#### Exercise objective:
Among the entries, which lines carry the string "připojení"? Copy each of them.

#### Input for this task:
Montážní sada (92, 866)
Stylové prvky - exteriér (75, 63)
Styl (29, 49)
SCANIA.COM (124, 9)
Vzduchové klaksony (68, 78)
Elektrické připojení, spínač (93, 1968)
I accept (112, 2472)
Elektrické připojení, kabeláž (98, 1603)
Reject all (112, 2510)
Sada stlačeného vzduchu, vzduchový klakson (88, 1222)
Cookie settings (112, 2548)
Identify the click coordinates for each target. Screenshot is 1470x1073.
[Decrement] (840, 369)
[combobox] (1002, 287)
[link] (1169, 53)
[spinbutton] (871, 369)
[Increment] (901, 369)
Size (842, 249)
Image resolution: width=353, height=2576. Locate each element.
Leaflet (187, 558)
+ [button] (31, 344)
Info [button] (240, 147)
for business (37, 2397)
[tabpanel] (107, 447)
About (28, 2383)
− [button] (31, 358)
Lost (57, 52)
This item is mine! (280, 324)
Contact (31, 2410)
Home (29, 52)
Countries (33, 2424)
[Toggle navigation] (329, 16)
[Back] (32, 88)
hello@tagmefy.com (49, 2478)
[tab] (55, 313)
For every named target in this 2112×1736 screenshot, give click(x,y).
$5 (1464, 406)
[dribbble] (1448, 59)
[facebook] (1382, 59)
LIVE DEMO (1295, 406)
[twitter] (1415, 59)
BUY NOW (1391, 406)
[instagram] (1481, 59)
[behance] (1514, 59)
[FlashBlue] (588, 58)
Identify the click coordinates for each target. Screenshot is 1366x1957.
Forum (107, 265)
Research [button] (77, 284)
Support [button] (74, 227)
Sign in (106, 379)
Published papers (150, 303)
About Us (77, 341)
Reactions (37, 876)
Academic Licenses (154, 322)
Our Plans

#### Result of this exercise:
Elektrické připojení, spínač (93, 1968)
Elektrické připojení, kabeláž (98, 1603)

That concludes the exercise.